GESTELLTE AUFGABE A: Was fiel dem Verfasser des Forenbeitrags zum CPU Fan Error beim Neuanschließen des Kühlers an den Pins im CPU_Fan-Anschluss auf?
GESTELLTE AUFGABE B: Führe den Forenbeitrag zum CPU Fan Error beim NZXT Kraken X52 im Anschluss an seinen letzten Satz fort.

VORLIEGENDER TEXT:

::::::::::

# CPU Fan Error -NZXT Kraken X52



## Javahne (5. Oktober 2017)

Moin allerseits,

Ich kühle seit dem Sommer mir sehr viel Vergnügen mein 4930k auf einem Asus p9x79 board mit einem NZXT Kraken X52 AIO Kühler. Das läuft eigentlich prima, aber nachdem wir heute Nacht zum 3.  Mal in 2 Wochen einen Stromausfall hatten, geht da nichts mehr. Beim hochfahren des Rechners  kriege ich einen CPU Fan Error, läuft die Temperatur schnell von 50 Grad auf 85 Grad und schaltet der Rechner ab. Im BIOS zeigt der CPU Fan stark schwankende Drehzahlen: Bsp. 220 - 440 - -N/A - 37000 - 220 - N/A usw. Sicherheitshalber habe ich das BIOS ein reset zu Factory defaults gegeben. 

Ich habe den Kühler wieder komplett neu angeschlossen, wobei mir aufgefallen ist, dass drei der vier pins im CPU_Fan leicht verbogen waren. Ich habe diese vorsichtig wieder zurückgebogen, aber auch danach keine Verbesserung.

::::::::::

BEREITGESTELLTES MATERIAL:
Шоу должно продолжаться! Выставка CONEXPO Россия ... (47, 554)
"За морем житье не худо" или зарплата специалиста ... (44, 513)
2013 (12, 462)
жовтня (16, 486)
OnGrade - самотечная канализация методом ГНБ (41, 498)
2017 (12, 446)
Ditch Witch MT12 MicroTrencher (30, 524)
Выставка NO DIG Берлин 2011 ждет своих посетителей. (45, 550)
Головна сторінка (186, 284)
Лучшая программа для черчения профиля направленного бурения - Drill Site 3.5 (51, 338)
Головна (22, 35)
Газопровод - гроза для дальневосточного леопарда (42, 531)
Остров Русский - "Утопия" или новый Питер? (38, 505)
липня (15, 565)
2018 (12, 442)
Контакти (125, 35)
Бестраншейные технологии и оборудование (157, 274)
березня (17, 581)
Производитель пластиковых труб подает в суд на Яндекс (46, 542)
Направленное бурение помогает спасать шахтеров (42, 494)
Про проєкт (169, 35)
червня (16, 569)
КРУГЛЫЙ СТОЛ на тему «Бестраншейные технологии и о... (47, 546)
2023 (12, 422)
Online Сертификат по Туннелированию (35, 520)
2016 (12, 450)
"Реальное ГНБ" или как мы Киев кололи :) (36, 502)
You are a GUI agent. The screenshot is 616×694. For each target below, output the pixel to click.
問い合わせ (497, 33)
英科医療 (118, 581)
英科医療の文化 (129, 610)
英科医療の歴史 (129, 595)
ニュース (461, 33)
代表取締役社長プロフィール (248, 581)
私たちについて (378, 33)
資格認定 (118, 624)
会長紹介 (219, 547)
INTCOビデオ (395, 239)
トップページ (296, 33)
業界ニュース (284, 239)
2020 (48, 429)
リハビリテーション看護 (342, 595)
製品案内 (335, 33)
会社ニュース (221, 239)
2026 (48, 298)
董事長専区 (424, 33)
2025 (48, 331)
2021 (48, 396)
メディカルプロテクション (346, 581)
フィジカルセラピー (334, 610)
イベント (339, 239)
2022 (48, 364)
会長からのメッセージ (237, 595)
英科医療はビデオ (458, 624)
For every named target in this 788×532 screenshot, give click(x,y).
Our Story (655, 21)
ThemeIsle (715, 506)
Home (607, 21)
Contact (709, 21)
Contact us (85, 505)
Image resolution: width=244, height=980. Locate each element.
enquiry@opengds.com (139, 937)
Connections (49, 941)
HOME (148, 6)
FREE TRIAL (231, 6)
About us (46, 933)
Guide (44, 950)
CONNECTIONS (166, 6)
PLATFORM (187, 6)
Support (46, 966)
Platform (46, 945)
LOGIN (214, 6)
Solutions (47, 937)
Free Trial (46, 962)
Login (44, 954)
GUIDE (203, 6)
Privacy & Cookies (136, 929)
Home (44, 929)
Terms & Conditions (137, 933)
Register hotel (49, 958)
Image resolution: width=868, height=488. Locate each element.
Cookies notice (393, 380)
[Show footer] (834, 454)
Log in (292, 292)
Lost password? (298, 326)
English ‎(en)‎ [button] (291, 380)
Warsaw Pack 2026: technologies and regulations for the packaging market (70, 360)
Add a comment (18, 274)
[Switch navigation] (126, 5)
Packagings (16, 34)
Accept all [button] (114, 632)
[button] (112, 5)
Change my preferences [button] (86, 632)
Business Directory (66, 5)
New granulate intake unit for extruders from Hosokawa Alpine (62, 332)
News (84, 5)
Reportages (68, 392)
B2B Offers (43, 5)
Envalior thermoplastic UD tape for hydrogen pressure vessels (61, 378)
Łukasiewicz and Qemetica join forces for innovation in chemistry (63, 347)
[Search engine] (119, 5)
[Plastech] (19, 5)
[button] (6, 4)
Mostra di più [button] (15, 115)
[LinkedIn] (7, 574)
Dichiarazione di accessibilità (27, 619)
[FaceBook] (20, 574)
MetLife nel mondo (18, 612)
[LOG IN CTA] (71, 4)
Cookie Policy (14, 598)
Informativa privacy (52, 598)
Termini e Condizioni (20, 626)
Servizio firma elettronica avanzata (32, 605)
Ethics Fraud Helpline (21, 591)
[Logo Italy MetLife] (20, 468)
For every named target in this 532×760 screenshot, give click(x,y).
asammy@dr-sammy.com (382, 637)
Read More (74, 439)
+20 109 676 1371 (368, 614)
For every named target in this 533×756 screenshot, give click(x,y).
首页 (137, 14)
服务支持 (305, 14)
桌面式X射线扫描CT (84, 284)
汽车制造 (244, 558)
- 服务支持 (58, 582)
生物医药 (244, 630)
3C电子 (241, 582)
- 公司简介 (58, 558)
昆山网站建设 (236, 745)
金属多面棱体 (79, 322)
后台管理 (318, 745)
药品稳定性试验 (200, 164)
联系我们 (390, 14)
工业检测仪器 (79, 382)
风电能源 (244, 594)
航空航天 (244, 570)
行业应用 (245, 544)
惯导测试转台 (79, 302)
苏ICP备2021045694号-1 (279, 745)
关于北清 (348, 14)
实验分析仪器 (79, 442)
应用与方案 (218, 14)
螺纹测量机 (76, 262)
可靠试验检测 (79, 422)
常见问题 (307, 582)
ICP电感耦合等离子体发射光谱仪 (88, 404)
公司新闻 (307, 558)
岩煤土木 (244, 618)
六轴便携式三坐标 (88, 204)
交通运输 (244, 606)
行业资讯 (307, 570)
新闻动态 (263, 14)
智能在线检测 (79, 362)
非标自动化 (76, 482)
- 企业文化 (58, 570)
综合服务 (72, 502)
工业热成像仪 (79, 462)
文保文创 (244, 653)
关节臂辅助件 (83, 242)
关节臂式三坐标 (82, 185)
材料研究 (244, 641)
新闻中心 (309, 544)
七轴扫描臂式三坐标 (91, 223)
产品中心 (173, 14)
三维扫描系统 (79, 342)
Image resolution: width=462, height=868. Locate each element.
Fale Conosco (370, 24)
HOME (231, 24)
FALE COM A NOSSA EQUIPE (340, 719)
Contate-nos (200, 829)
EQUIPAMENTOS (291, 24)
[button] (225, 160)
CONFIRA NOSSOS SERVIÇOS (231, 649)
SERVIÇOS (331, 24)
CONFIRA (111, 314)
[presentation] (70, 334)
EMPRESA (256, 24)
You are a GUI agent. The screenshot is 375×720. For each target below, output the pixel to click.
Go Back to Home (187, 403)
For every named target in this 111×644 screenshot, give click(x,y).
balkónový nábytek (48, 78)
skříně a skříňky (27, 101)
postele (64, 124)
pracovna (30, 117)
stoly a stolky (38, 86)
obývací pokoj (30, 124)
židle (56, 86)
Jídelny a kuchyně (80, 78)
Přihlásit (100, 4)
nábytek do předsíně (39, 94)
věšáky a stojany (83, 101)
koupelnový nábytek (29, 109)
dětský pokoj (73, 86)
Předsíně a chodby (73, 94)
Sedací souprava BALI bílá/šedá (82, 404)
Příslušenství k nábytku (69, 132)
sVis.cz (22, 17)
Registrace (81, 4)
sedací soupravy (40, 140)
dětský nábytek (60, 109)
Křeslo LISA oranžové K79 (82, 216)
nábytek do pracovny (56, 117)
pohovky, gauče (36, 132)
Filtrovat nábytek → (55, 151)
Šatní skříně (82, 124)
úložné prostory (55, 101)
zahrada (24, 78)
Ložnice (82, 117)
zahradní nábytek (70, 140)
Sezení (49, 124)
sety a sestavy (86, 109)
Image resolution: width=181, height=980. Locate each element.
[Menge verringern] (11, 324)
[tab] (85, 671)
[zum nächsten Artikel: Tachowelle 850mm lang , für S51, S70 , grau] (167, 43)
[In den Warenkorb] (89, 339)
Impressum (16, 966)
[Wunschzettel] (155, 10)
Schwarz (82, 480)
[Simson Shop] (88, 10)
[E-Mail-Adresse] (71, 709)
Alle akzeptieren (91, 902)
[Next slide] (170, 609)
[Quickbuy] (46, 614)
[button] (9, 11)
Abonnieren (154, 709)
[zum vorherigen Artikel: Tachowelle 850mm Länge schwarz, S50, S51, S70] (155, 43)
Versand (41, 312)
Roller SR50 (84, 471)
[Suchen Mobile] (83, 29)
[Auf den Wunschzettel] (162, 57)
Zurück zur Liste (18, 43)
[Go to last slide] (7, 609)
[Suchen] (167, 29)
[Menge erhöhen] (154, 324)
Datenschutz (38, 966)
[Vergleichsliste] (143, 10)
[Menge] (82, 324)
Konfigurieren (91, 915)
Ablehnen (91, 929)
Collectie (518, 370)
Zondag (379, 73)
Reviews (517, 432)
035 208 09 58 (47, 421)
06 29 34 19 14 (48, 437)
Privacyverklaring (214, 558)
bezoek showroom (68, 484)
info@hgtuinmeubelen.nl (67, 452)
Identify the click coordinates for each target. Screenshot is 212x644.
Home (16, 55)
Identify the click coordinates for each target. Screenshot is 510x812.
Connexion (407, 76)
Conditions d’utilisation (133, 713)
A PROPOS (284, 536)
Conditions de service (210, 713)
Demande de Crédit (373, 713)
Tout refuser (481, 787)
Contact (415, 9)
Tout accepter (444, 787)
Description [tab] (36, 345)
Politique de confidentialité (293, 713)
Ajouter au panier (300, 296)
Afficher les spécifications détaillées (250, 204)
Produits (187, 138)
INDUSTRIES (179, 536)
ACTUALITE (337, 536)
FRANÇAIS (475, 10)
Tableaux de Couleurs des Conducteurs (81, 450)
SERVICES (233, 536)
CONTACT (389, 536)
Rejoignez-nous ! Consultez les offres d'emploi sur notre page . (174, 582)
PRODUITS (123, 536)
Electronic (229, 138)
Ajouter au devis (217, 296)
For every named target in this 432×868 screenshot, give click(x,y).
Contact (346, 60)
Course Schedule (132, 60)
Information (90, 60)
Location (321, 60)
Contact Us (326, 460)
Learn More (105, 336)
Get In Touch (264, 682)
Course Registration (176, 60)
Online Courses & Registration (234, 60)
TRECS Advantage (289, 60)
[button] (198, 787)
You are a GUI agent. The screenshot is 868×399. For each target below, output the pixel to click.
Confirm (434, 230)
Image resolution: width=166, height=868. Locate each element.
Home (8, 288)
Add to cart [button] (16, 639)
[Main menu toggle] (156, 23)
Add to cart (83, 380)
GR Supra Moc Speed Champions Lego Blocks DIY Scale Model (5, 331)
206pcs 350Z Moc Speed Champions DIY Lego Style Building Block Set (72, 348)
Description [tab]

::::::::::

ANTWORT A: Drei der vier Pins im CPU_Fan waren leicht verbogen.

ANTWORT B:
Frage: es sieht stark danach aus, dass der Kraken kaputt ist. Wie kann ich prüfen, dass es nicht doch die Steuerung über CPU Fan ist, die dazu führt, dass nicht mehr gekühlt Widder und ich nicht umsonst eine neue Kühlung anschaffen muss? Besten Dank um Voraus für die Hilfe!


----------



## Merowinger0807 (5. Oktober 2017)

Hängen am CPU_FAN Anschluss die Lüfter vom Radi oder die Pumpe?
Hast Du evtl. noch einen alternativen Kühler parat liegen den Du zum Vergleich mal anklemmen könntest? Notfalls von nem Bekannten einen leihen.
Klingt so als wäre halt entweder der Anschluss hinüber oder aber die Pumpe (sollte sie da dran gehangen habe) hat das zeitliche gesegnet.


----------



## Javahne (5. Oktober 2017)

An CpU_Fan hängt die Pumpe, die Lüfter des Radiators werden direkt von der Pumpe aus versorgt.Ivch habe leider keine Alternative zum Testen, habe den alten Kühler zufällig letzte Woche weggetan.. (ja). Also, neue AIO muss dann wohl her..


----------



## Javahne (5. Oktober 2017)

Ich schließe mal einen gehäuselüfter an, um zu sehen ob ich einen normalen Wert bekomme. Dann dürfte die Frage auch beantwortet sein, denke ich


----------



## Javahne (5. Oktober 2017)

Ok, mit dem gehäusekühler funktioniert es, der Kraken muss wohl hin sein. Thx!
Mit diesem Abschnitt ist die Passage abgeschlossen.